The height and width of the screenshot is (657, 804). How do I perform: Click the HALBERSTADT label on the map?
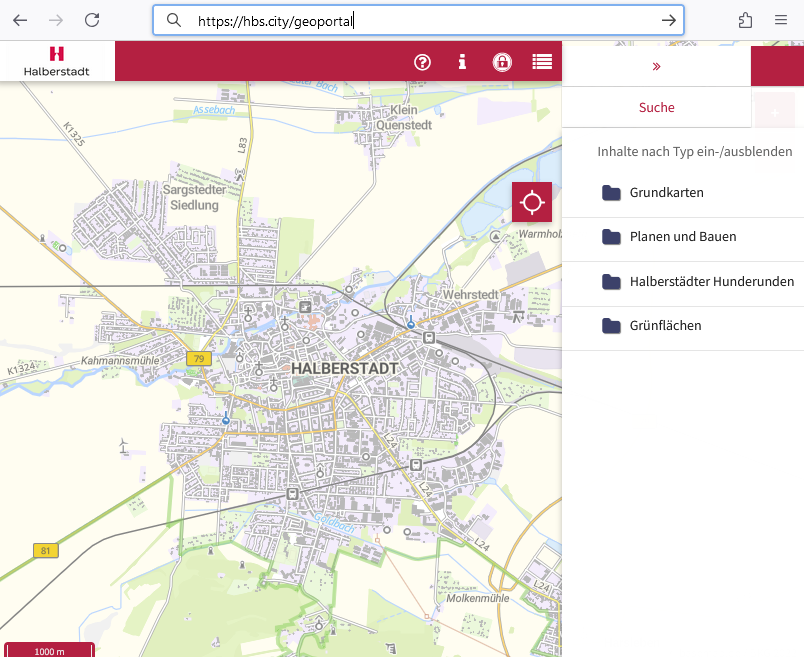click(345, 368)
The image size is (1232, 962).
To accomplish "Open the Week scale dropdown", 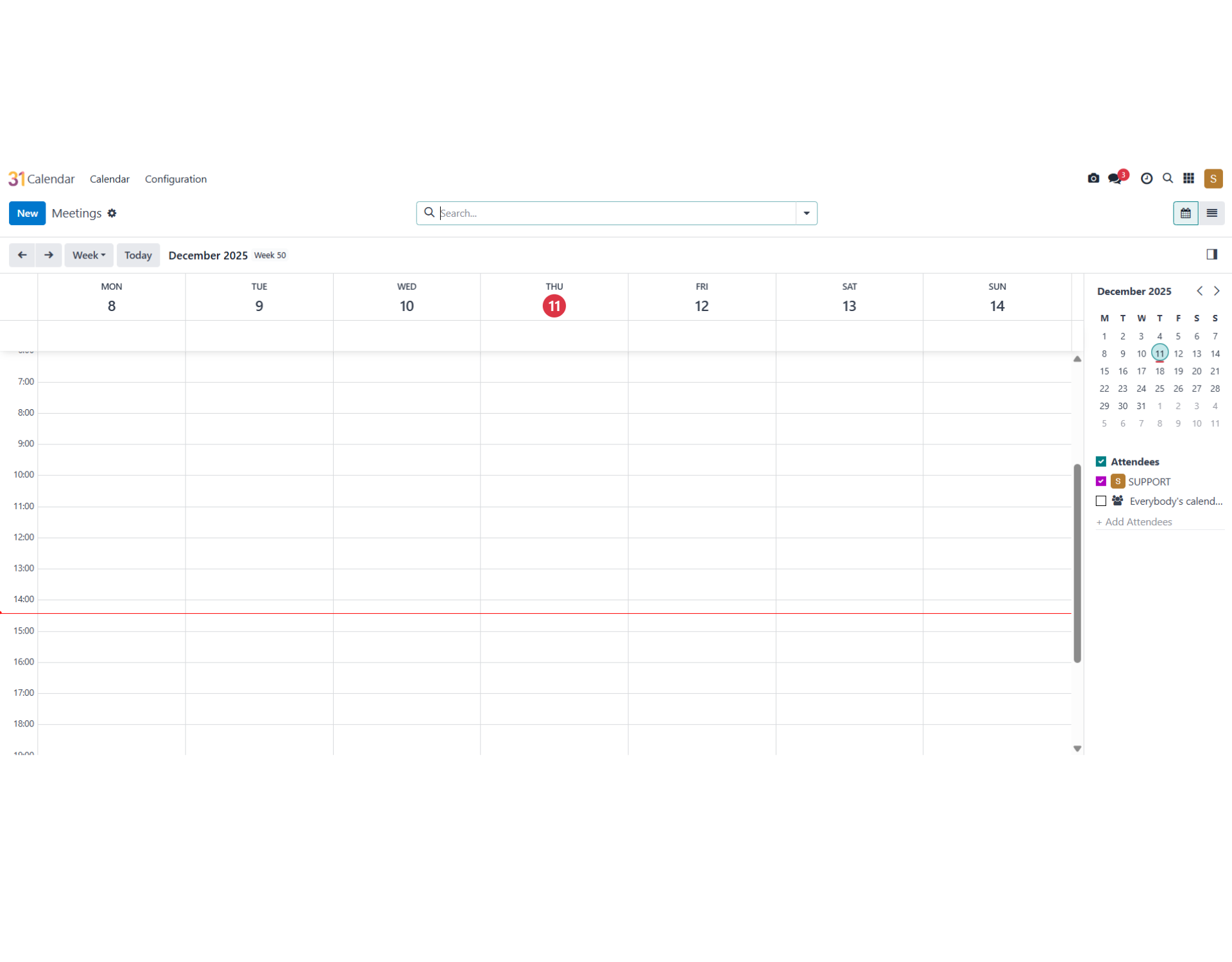I will point(89,255).
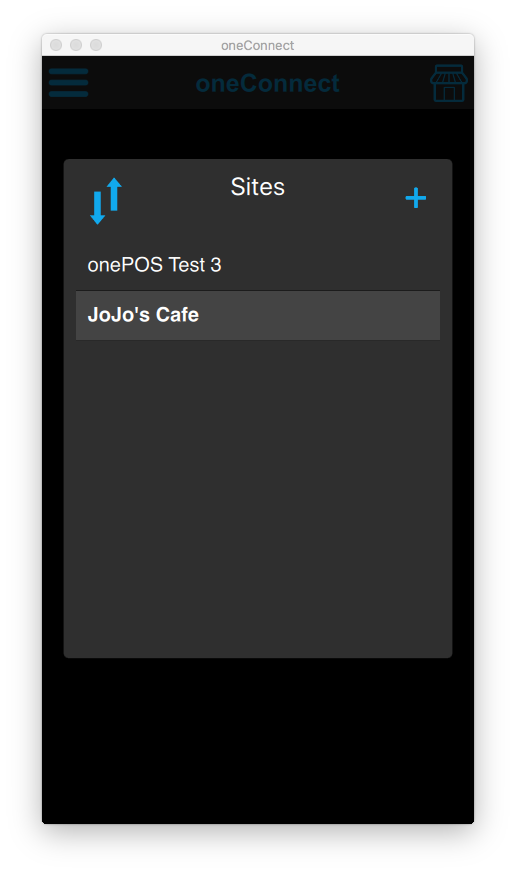Image resolution: width=516 pixels, height=874 pixels.
Task: Click the upward arrow of sort icon
Action: coord(114,194)
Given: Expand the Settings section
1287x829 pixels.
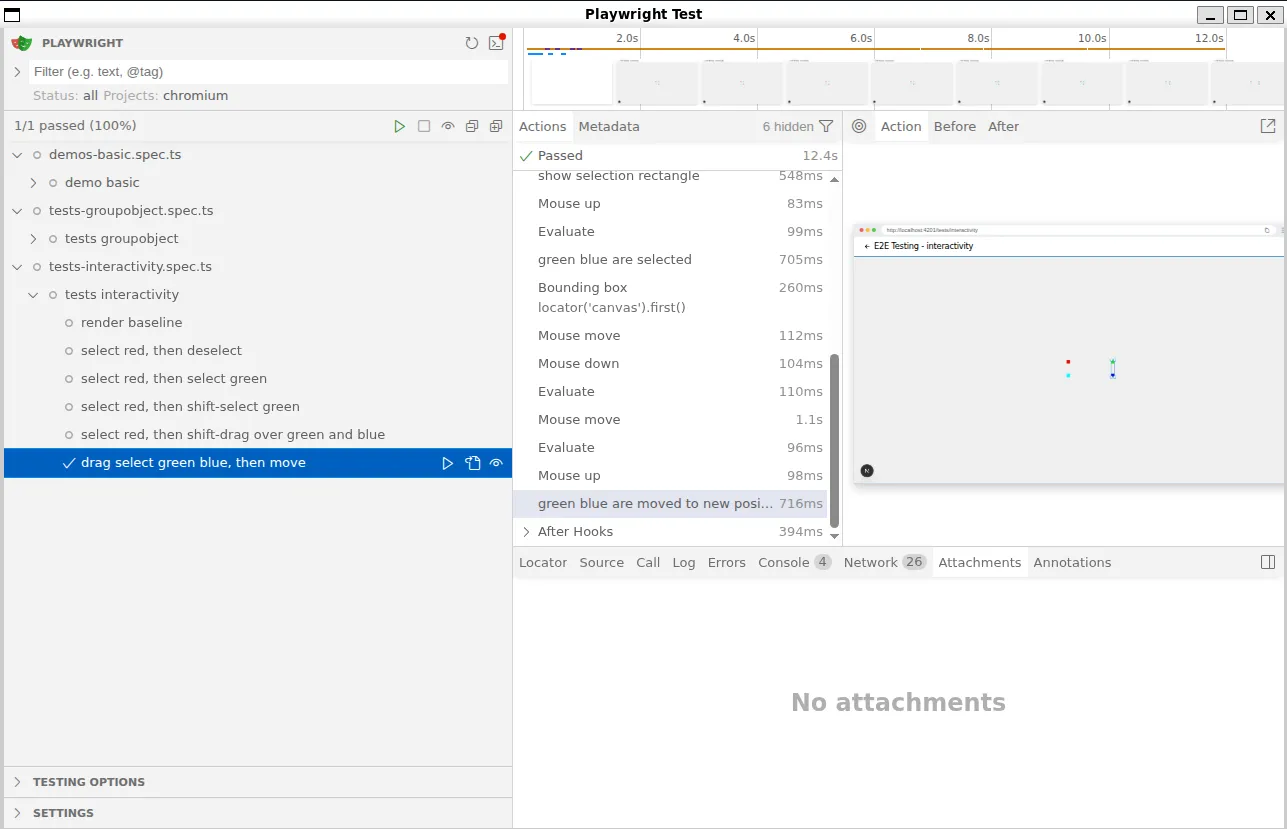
● ● ●
=== The problem ===
Copy everything from the first line down through the line containing "click(345, 368)", with "screenshot" swapped for "image" and nothing else changed. Leave the pictures out of your answer.

=== Response to this exercise ===
The height and width of the image is (657, 804). How do I perform: Click the HALBERSTADT label on the map?
click(345, 368)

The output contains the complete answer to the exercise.